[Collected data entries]
——————
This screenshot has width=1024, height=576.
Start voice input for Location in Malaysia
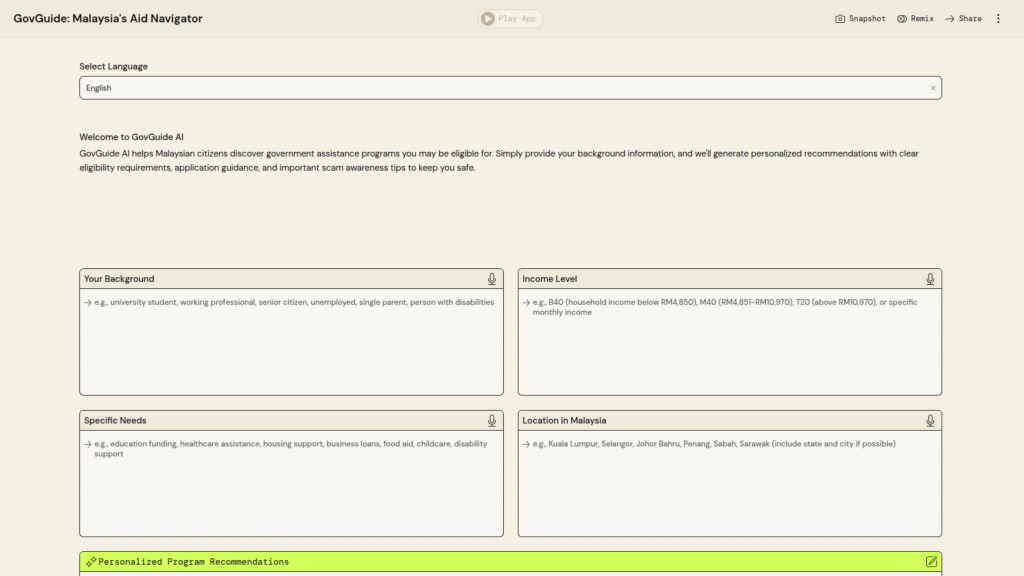pyautogui.click(x=930, y=421)
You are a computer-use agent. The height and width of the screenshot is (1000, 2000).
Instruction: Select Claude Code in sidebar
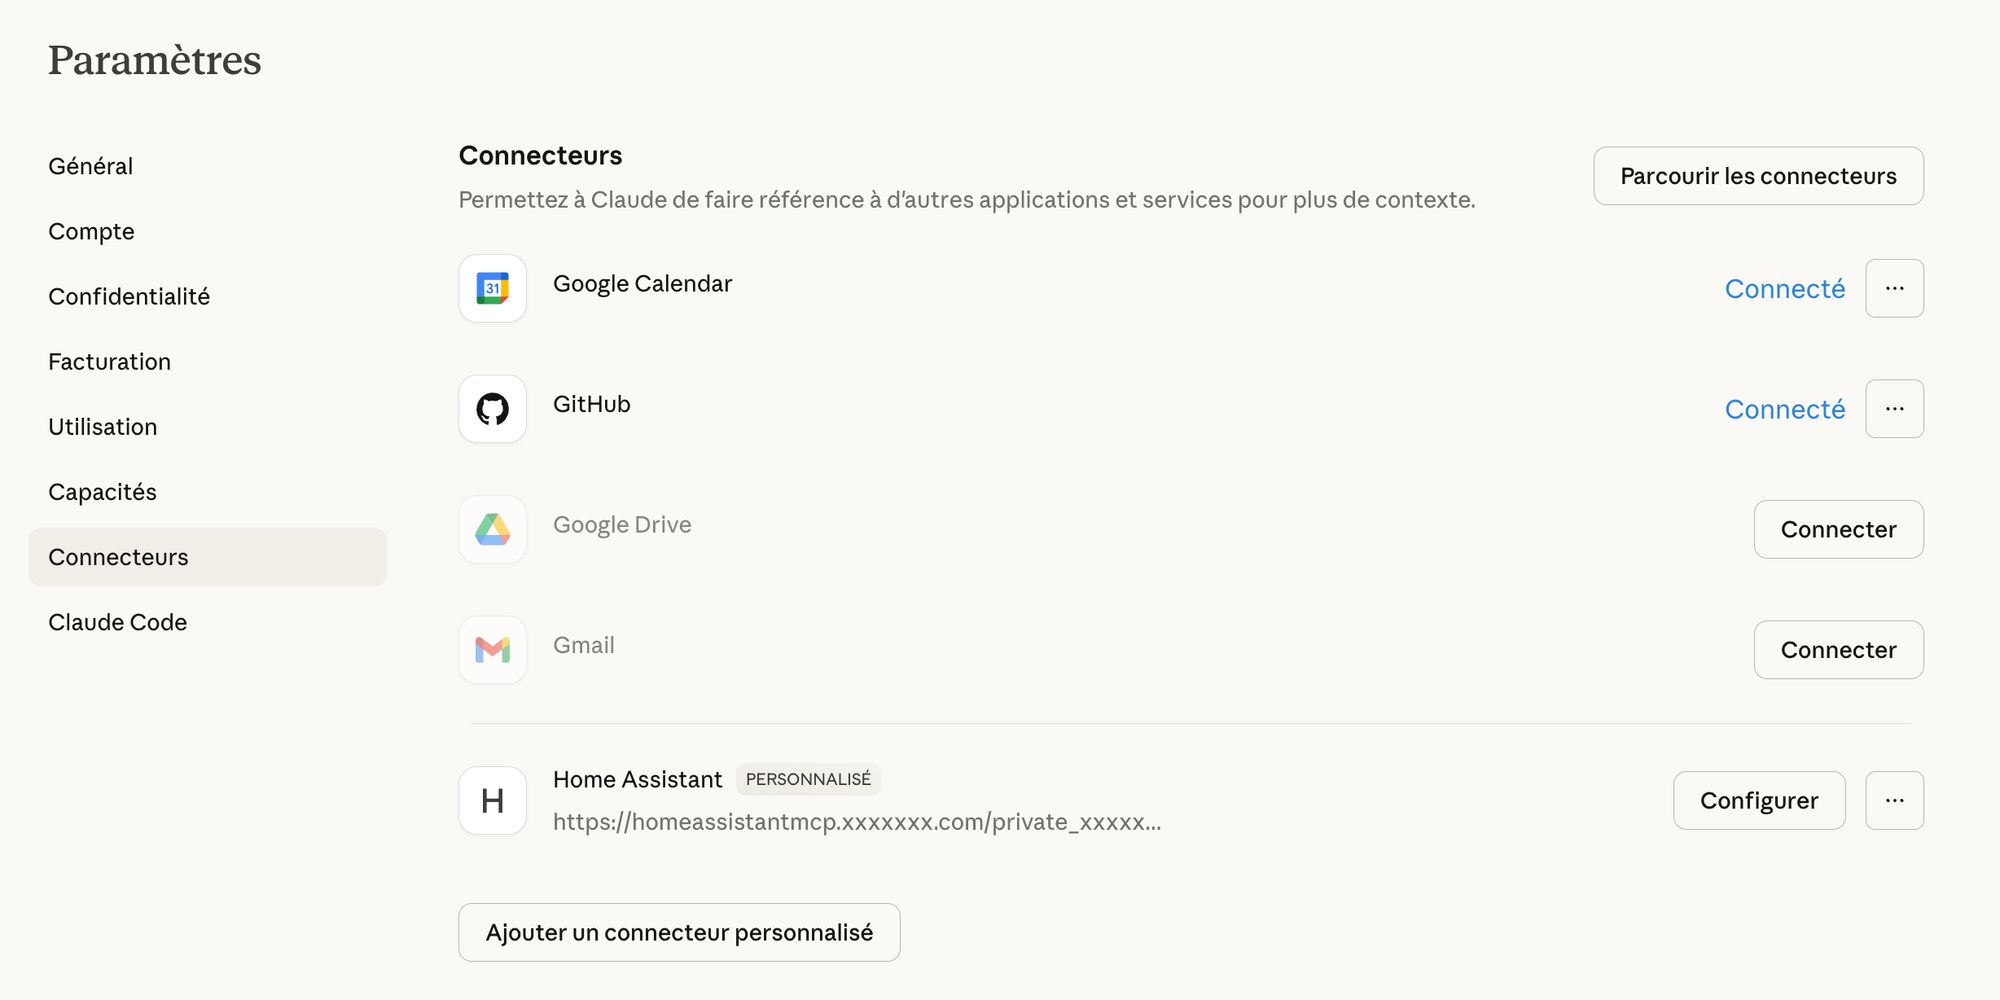point(118,622)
——————
Exercise goal: What you print must match the entries exactly, except that no pictures appear.

Output of the task:
This screenshot has width=1024, height=576.
Start voice input for Location in Malaysia
pyautogui.click(x=930, y=421)
You are a computer-use agent. The height and width of the screenshot is (1000, 2000).
Instruction: Select Claude Code in sidebar
point(118,622)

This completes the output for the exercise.